• Task goal: Summarize the article on the muscle-repair signal in two sentences.

• Given passage:
--------
Discovery of molecular signal that helps muscle regenerate and protects it from atrophy

It does not take much to injure a muscle. Sometimes one sudden, inconsiderate movement does the job.

Unfortunately, damaged muscles are not as efficient at repair as other tissues such as bone. Researchers of the European Molecular Biology Laboratory's Mouse Biology Unit (EMBL), Italy, and the Harefield Heart Science Centre of Imperial College London, have now discovered a molecular signal that helps muscle regenerate and protects it from atrophy. In this week's issue of the Journal of Cell Biology they report that the naturally occurring protein is a promising candidate for new strategies in treating muscle damage and wasting.

Muscle regeneration after injury is complex and requires a coordinated interplay between many different processes. Key players in regeneration are muscle stem cells, so-called satellite cells. They divide and produce many new muscle cells to fix the damage incurred by injury. A crucial regulator of muscle function and repair is a signalling molecule called calcineurin. It is activated by injury and controls the activity of other key proteins involved in differentiation and the response to damage.

Nadia Rosenthal, head of EMBL's Mouse Biology Unit, and her team have now found a naturally occurring version of calcineurin, called CnAß1 that is permanently active and uncouples the protein's activity from injury signals. The expression of CnAß1, however, is tightly regulated. It is expressed from the same gene as other versions of the calcineurin Aß subunit that are not permanently active. CnAß1 gains its unique properties by a process called RNA splicing. When the gene has been copied from DNA into RNA certain pieces of information are cut out of the RNA molecule and will not make part of the protein. This is why CnAß1 lacks a regulatory site that normally represses its activity.

“This system allows flexible reaction to muscle injury,” says Rosenthal. “Permanently active CnAß1 is expressed only in proliferating stem cells and regenerating muscles, suggesting it as something like an ambulance man that is called only in response to muscle damage.”
--------
• Information shown:

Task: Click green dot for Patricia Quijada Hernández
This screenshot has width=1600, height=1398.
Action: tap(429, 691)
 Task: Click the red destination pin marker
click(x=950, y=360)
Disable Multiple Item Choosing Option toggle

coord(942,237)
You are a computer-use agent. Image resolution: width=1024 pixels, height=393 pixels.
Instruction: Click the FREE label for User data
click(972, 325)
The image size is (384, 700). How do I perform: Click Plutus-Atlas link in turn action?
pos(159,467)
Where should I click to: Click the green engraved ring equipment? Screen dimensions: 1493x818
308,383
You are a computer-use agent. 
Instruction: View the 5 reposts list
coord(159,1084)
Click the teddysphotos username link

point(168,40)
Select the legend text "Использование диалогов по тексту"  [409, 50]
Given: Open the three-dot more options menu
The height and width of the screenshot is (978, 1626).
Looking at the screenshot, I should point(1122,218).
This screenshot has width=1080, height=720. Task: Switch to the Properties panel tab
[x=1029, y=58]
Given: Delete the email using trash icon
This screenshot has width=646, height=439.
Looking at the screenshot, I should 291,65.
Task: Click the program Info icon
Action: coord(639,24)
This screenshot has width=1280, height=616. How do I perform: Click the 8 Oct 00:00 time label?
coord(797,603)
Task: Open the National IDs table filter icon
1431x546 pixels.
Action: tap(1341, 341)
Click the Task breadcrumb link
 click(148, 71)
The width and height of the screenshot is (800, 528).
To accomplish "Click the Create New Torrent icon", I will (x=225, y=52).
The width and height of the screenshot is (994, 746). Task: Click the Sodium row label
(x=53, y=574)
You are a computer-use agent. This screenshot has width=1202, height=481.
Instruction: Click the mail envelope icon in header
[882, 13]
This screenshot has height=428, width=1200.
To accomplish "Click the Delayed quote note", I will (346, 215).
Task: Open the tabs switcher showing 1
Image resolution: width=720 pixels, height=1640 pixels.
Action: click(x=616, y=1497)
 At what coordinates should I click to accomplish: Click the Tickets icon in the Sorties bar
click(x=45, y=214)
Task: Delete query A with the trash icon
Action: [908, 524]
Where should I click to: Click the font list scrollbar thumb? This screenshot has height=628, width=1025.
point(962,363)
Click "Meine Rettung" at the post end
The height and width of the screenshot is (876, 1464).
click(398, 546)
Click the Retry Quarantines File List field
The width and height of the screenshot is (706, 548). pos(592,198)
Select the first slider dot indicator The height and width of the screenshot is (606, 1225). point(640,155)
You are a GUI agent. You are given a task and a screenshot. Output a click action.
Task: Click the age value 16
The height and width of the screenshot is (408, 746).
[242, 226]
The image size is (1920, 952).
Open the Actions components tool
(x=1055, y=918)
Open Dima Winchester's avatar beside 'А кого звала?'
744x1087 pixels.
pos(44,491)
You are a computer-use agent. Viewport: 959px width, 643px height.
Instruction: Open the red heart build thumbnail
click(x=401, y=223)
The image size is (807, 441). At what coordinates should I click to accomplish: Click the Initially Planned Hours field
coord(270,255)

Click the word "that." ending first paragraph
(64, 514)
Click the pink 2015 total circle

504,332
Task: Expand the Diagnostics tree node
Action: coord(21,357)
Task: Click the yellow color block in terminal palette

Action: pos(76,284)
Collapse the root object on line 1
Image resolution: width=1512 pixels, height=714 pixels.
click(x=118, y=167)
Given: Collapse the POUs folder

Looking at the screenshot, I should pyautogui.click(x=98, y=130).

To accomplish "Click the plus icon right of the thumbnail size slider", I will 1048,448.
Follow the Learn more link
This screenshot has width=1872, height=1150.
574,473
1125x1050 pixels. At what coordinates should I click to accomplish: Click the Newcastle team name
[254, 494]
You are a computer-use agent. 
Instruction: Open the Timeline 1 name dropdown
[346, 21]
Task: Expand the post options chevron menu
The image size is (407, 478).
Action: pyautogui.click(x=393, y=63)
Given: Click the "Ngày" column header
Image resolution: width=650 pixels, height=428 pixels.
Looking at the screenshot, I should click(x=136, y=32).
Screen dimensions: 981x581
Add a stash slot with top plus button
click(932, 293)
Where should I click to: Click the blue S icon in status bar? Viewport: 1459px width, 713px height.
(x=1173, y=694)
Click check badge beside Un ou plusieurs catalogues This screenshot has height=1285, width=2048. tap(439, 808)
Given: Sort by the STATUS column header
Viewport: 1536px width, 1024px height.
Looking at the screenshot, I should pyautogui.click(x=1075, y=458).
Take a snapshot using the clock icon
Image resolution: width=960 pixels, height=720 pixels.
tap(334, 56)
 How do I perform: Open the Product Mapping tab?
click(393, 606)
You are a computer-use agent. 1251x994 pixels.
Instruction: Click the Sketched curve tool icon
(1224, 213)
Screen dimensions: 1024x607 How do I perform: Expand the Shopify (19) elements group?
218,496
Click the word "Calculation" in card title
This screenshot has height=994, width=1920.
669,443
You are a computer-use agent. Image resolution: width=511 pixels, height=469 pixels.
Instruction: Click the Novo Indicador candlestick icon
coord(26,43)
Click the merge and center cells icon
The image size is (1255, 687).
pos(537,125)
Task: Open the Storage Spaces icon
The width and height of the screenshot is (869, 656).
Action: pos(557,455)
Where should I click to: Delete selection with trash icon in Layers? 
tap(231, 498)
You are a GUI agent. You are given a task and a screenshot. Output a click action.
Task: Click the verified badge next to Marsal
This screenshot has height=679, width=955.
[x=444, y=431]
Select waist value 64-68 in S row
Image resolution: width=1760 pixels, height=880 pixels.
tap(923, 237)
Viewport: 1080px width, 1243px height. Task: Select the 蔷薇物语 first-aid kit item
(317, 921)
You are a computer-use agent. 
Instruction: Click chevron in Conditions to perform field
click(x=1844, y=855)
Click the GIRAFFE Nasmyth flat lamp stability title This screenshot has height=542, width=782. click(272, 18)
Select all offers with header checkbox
--------
• Solution to this problem: Researchers at EMBL's Mouse Biology Unit in Italy and the Harefield Heart Science Centre of Imperial College London have discovered a naturally occurring, permanently active version of the signaling molecule calcineurin, called CnAß1, which helps muscle regenerate and protects it from atrophy. CnAß1 comes from the same gene as other versions of the calcineurin Aß subunit, but RNA splicing removes a regulatory site that normally represses its activity, and it is expressed only in proliferating stem cells and regenerating muscles.